The query appears too tied to one inline statement ordering pattern for double-checked initialization. Once the synchronized block is extracted into a helper or the fast path is expressed as an early return, it stops recognizing that f becomes visible before the remaining side effects complete.

That is a real concurrency gap. Initialization races often survive exactly this kind of refactoring.

References

None known.

[redsun82]

👋 @Carlson-JLQ thanks for this one. This one stands out to me in the batch of issues you have been posting. I will relay this internally.

Just as feedback to you 🙌 I think you should focus your efforts on cases like this. Static analysis will never be complete, there's always ways to fool it. Most of the other issues you posted these days, though technically true false positives or negatives, tend to be on somewhat artificial code snippets. While technically true, it makes it hard to get signal on potentially more impactful issues like this one. Finding instances of an issue happening in real repository (for example using multi-repository variant analysis) would also put much more weight on it.

[Carlson-JLQ]

👋 @Carlson-JLQ thanks for this one. This one stands out to me in the batch of issues you have been posting. I will relay this internally.

Just as feedback to you 🙌 I think you should focus your efforts on cases like this. Static analysis will never be complete, there's always ways to fool it. Most of the other issues you posted these days, though technically true false positives or negatives, tend to be on somewhat artificial code snippets. While technically true, it makes it hard to get signal on potentially more impactful issues like this one. Finding instances of an issue happening in real repository (for example using multi-repository variant analysis) would also put much more weight on it.

Thank you so much for your detailed and thoughtful feedback! I really appreciate you taking the time to explain this and for highlighting this issue as impactful.
Initially, we tested CodeQL on real-world projects, but we found it challenging to accurately identify and extract false positives/negatives, which also required a lot of manual effort and verification. For that reason, we focused on several checkers marked as security, correctness, and reliability, and used simplified test cases to check whether they suffer from false positives or negatives.
Going forward, I will follow your advice and focus more on impactful issues like this one. I will also pay closer attention to whether these false positive/negative patterns appear in real-world codebases and whether CodeQL can successfully detect them.
Thanks again for your guidance and for relaying this issue internally!

[Carlson-JLQ]

👋 @Carlson-JLQ thanks for this one. This one stands out to me in the batch of issues you have been posting. I will relay this internally.

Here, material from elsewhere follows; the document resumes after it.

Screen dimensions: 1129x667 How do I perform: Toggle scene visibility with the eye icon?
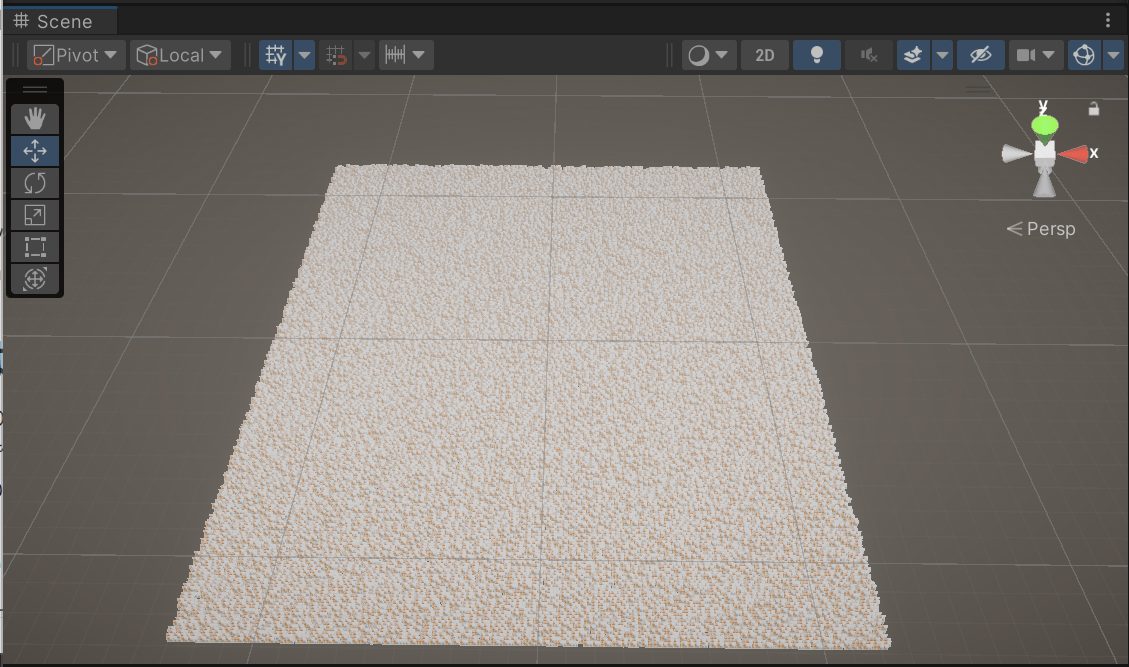point(980,55)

Just as feedback to you 🙌 I think you should focus your efforts on cases like this. Static analysis will never be complete, there's always ways to fool it. Most of the other issues you posted these days, though technically true false positives or negatives, tend to be on somewhat artificial code snippets. While technically true, it makes it hard to get signal on potentially more impactful issues like this one. Finding instances of an issue happening in real repository (for example using multi-repository variant analysis) would also put much more weight on it.

We selected several checkers under corresponding CWE categories that have equivalent rules in other static analysis tools such as PMD, ErrorProne, and SonarQube.We conducted differential testing and found that these other tools did not produce false positives or false negatives on certain test cases, while the corresponding CodeQL checkers did.
Since these checkers are all CWE-related, we believe such false positives and false negatives are likely to appear in real-world projects.
For example, #21556
May I submit this entire batch of issues? There are 35 in total.